> [TEXT PASSAGE]:
The reclamation of land from surrounding waters is used in Singapore to expand the city-state's limited area of usable, natural land. Land reclamation is most simply done by adding material such as rocks, soil and cement to an area of water; alternatively submerged wetlands or similar biomes can be drained.
In Singapore the former has been the most common method until recently, with sand the predominant material used. Due to a global shortage and restricted supply of the required type of sand (river and beach sand, not desert sand), Singapore has switched to polders for reclamation since 2016 — a method from the Netherlands in which an area is surrounded by a dyke and pumped dry to reclaim the land.

> [SUPPLIED INFORMATION]:
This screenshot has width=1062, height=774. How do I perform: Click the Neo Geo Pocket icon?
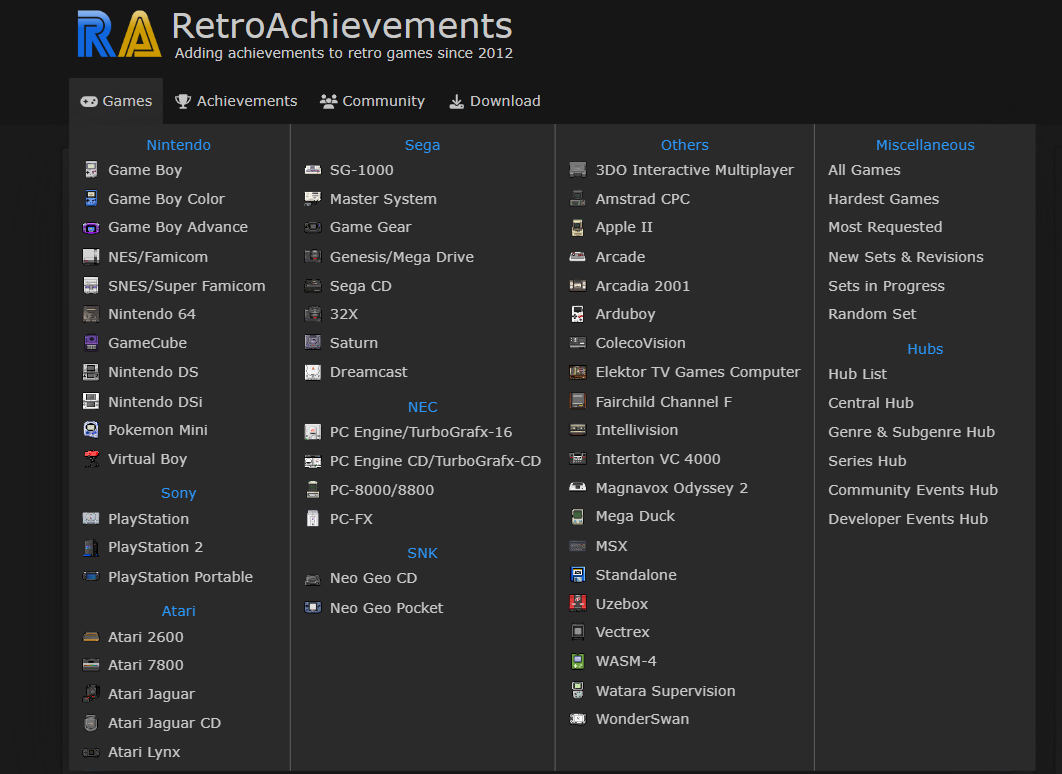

> [CHALLENGE]: Please rewrite the stretch from "In Singapore the" through "reclaim the land." of the passage on Singapore's land reclamation, replacing "dyke" with "dike". The listing above was drawn from a separate source.

> [THE ANSWER]:
In Singapore the former has been the most common method until recently, with sand the predominant material used. Due to a global shortage and restricted supply of the required type of sand (river and beach sand, not desert sand), Singapore has switched to polders for reclamation since 2016 — a method from the Netherlands in which an area is surrounded by a dike and pumped dry to reclaim the land.